Il y existe un important soutien financier des auteurs et maisons d’éditions par le Focuna et Kultur : Lx, ce qui est beaucoup plus rare en France ou en Allemagne. Mais il faut voir comment ces aides portent les projets : est-ce parce qu’il n’y a pas de structure éditoriale ou de diffusion et de distribution ? À Francfort, un éditeur a fait la remarque que, dès qu’il y a de bons graphistes, auteurs et autrices, de bons assistants pour le travail éditorial, les Luxembourgeois ont tendance à rejoindre à un moment les maisons d’édition étrangères. C’est aussi une question de l’organisation interne des maisons d’édition. Aussi, la naissance de A:LL Schrëftsteller*innen est une initiative excellente. Cette association des auteurs et autrices luxembourgeois.es présidée par Samuel Hamen et la vice-présidente Nathalie Ronvaux s’est fédérée pour défendre les droits d’auteur et le statut des auteurs au Luxembourg auprès des maisons d’édition. Il faut absolument un statut d’artiste et d’écrivain indépendant protégé, qui permettra de défendre juridiquement les intérêts des auteurs auprès du secteur. C’est une question de transparence qui protège et engage les auteurs et les éditeurs.
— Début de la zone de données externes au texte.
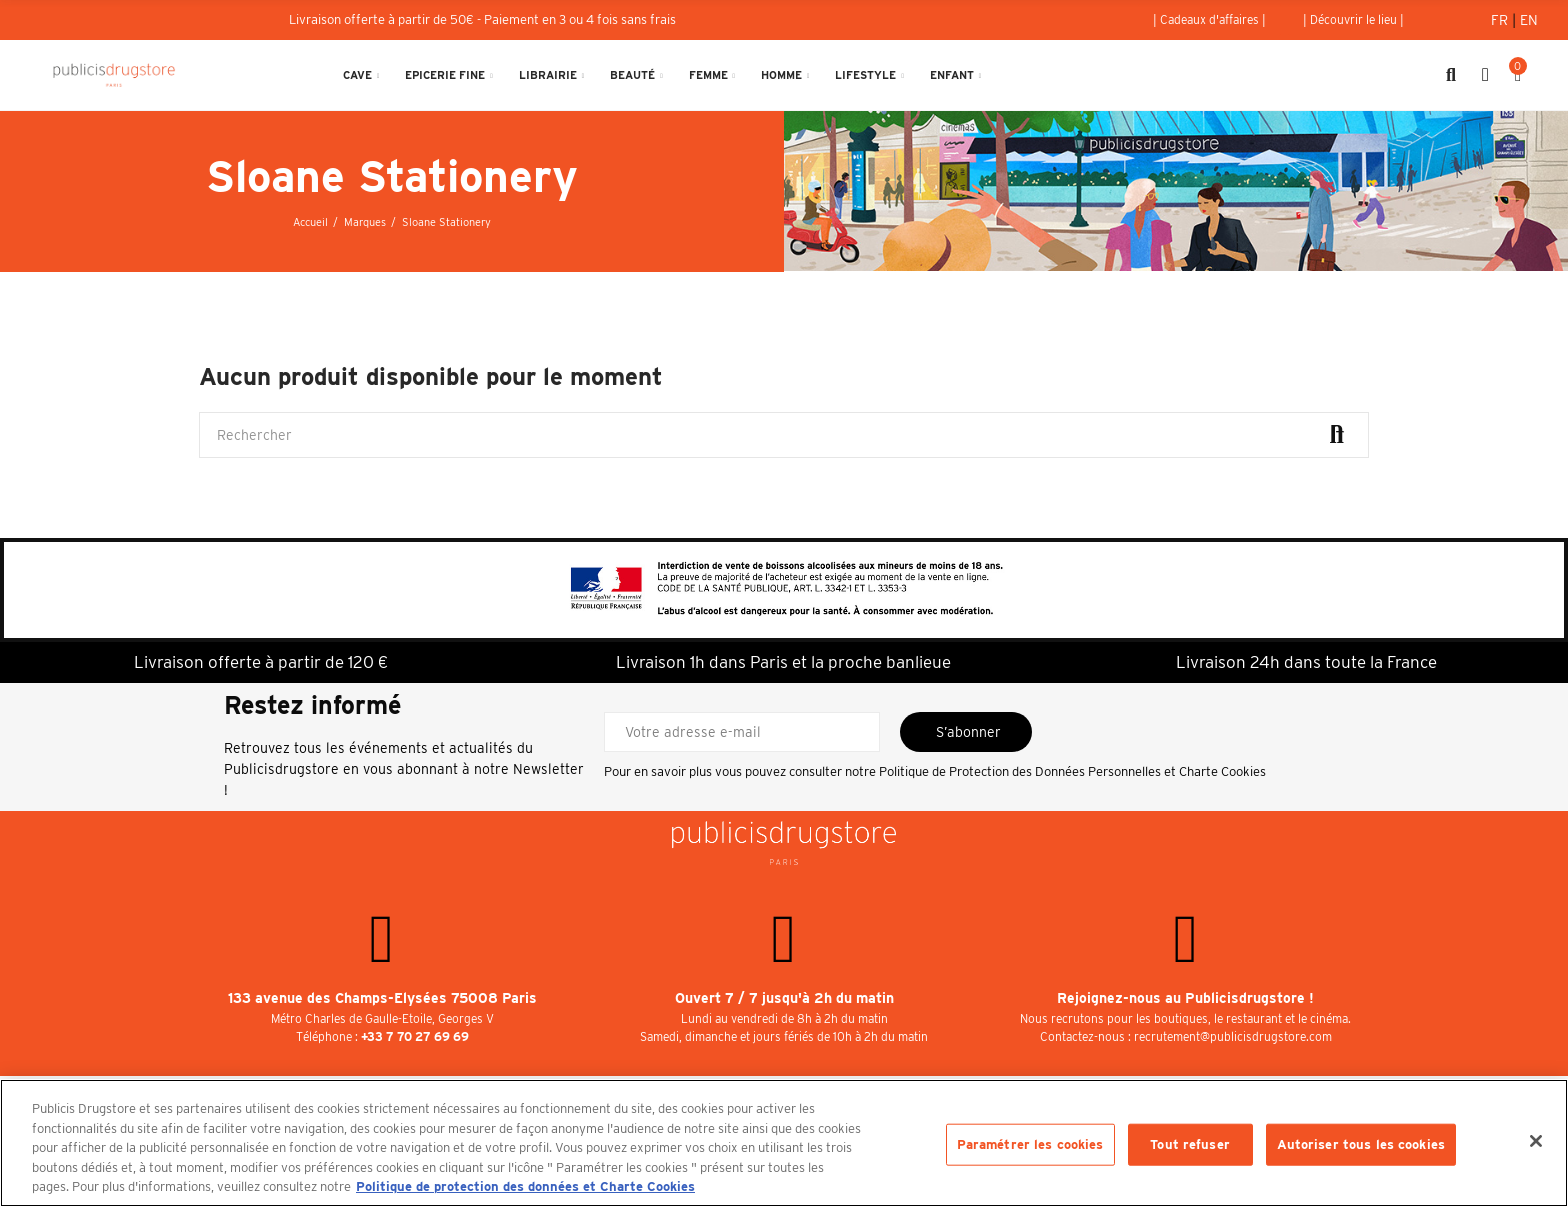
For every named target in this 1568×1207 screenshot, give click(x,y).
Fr (1501, 20)
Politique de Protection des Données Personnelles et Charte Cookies (1072, 771)
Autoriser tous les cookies (1361, 1144)
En (1529, 20)
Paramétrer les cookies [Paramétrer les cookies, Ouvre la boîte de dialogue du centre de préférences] (1030, 1144)
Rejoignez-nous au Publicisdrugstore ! (1185, 998)
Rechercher (1337, 435)
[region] (784, 1143)
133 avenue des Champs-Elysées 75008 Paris (382, 998)
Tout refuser (1190, 1144)
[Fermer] (1536, 1141)
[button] (1209, 20)
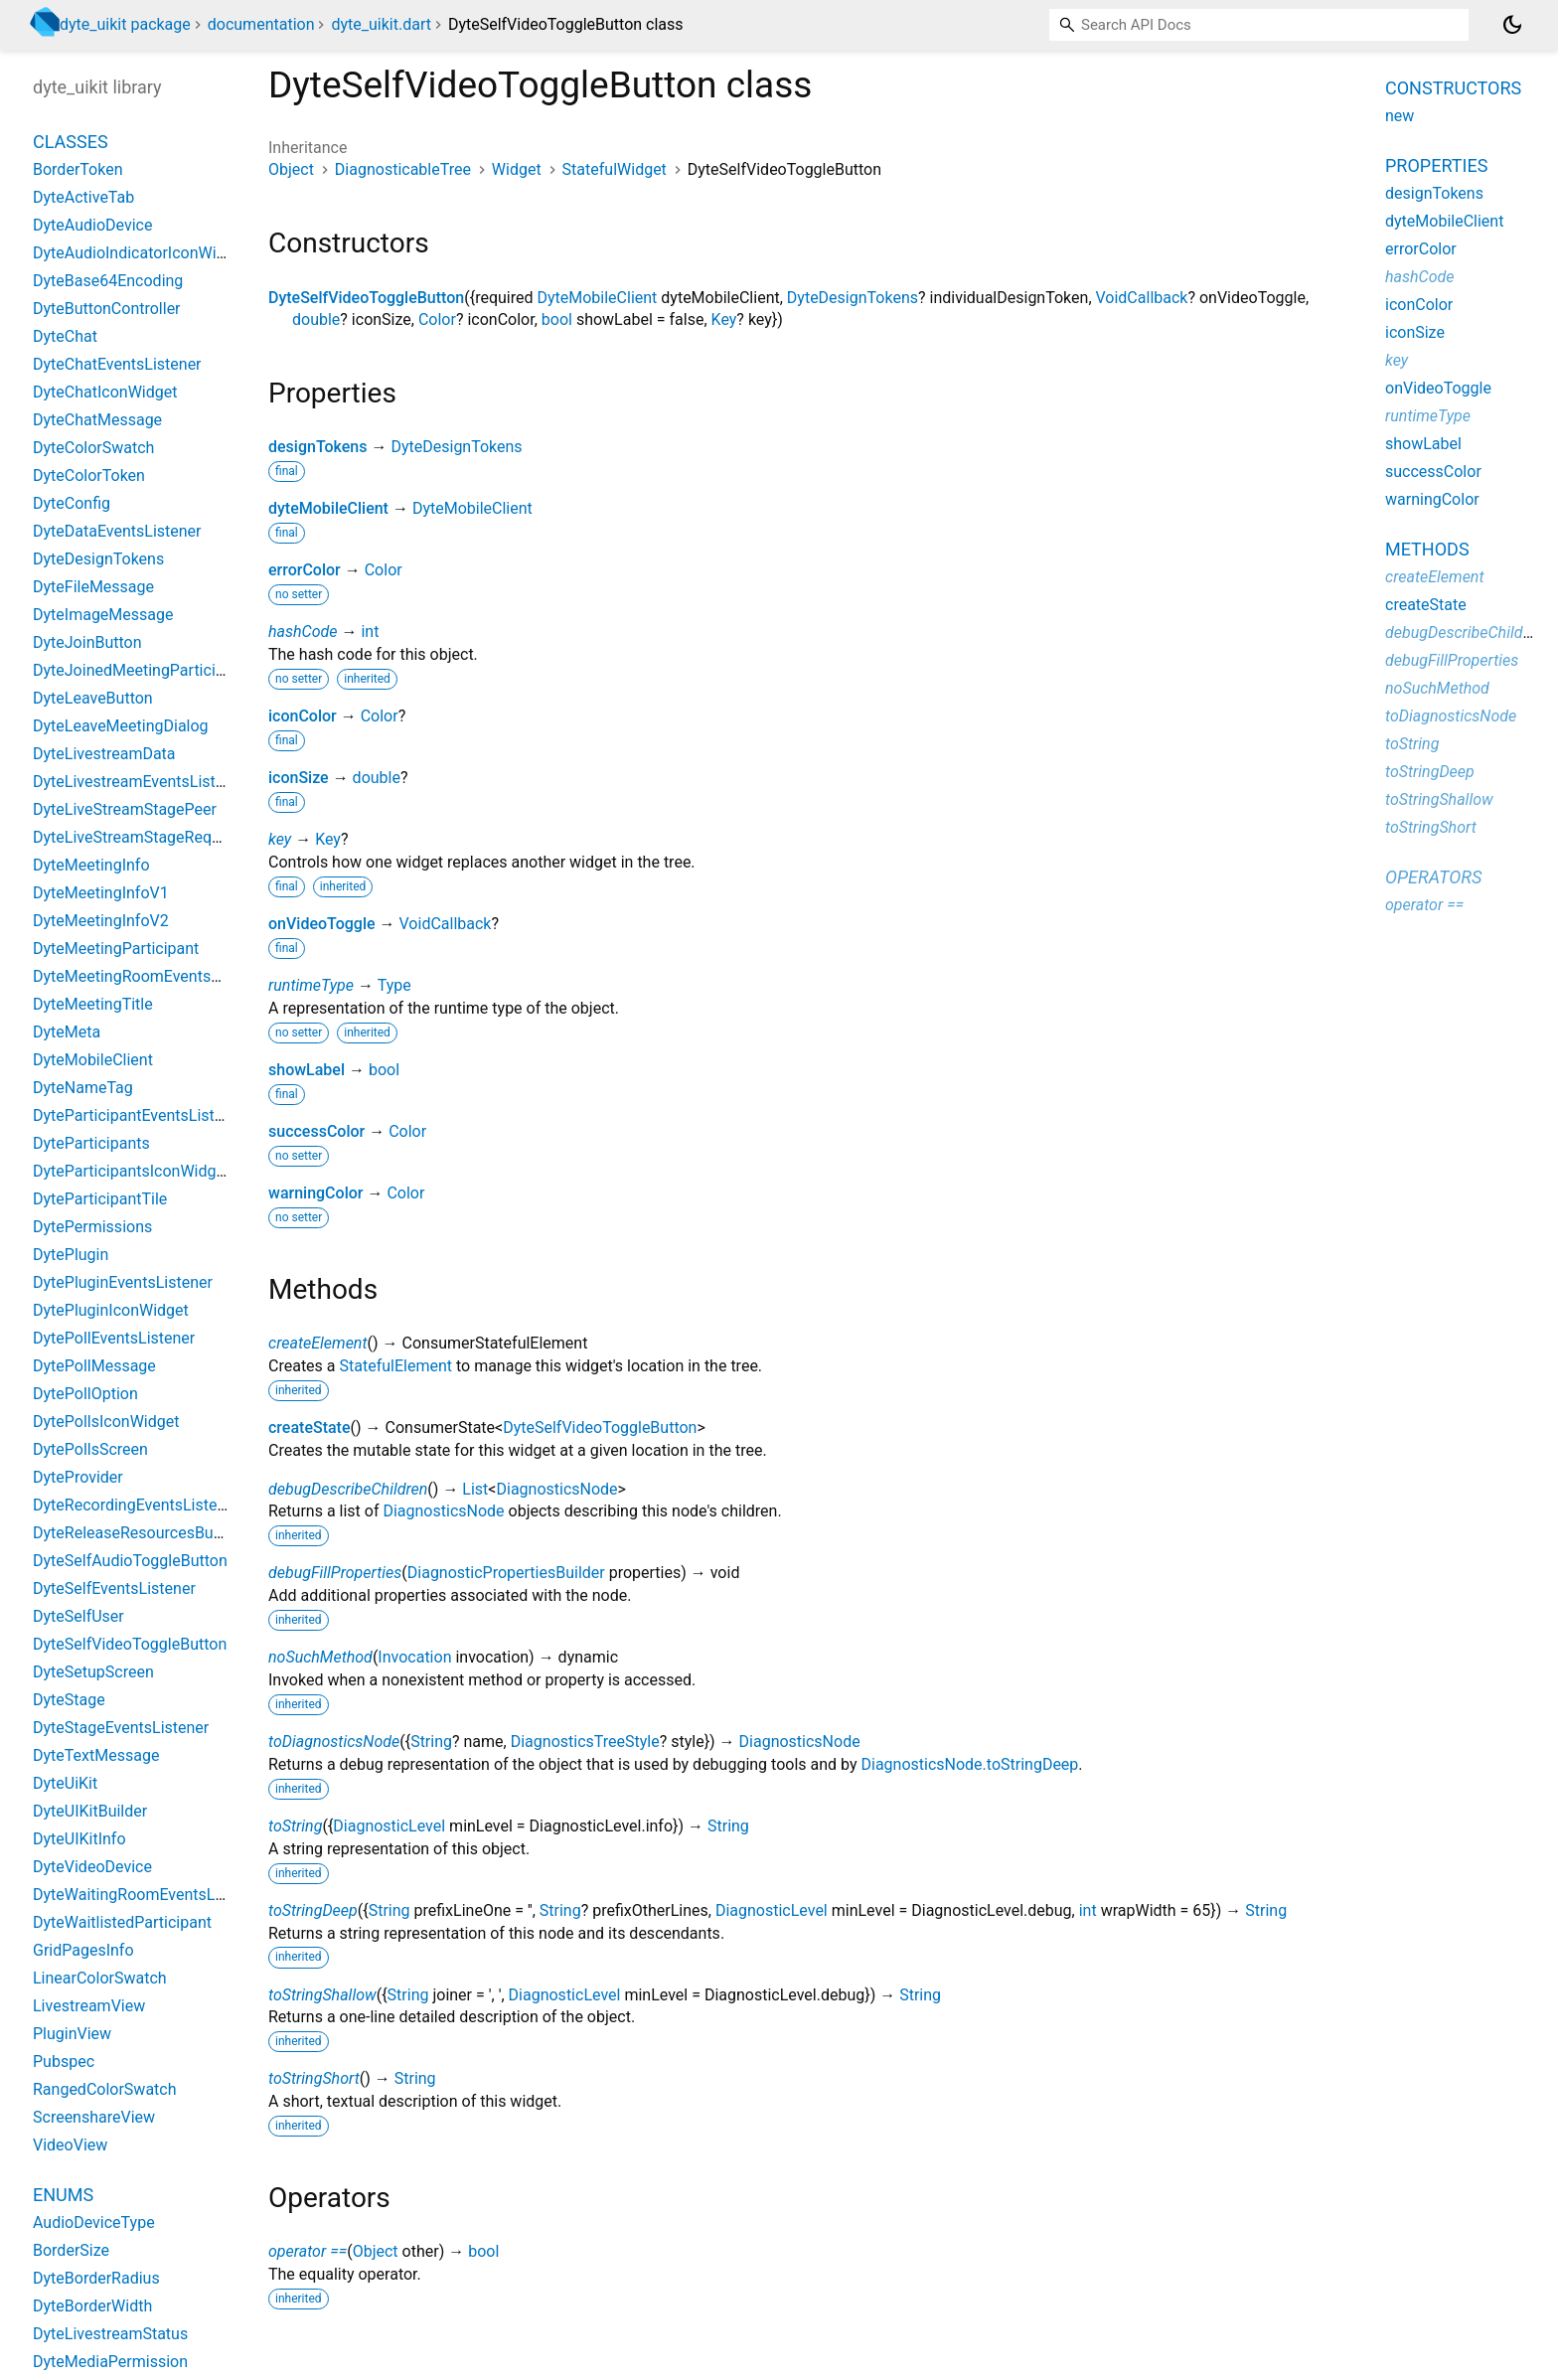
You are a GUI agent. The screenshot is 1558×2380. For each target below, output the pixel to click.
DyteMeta (66, 1032)
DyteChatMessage (97, 419)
Quels changements des habitudes de lecture avez-vous constaté depuis le début de la pandémie ?

Je crois qu’il y a vraiment de grands changements. Je constate que nous avons développé des habitudes de lectures plus courtes, plus essentielles. Lire un poème, un extrait, une page, notamment. Et aussi lire beaucoup plus en ligne. Ce que je trouve merveilleux, c’est que nous avons accès à des champs de connaissances nouvelles à travers les outils numériques, même s’il faut rester alerte par rapport aux dangers et dépendances que le numérique peut provoquer. Mais c’est un portail offrant nombreuses possibilités. Il y a eu un retour au livre pendant ce temps suspendu que nous avons passés enfermés chez nous, déclenché par le plaisir de lire et l’envie de connaissances et de savoir. C’était aussi un temps très beau, je trouvais. Pour moi, c’était une chance de lire, comme une respiration, un souffle intérieur, une force qui nourrit. Ce n’est pas une valeur désincarnée, mais ce qui fait du livre un objet vivant.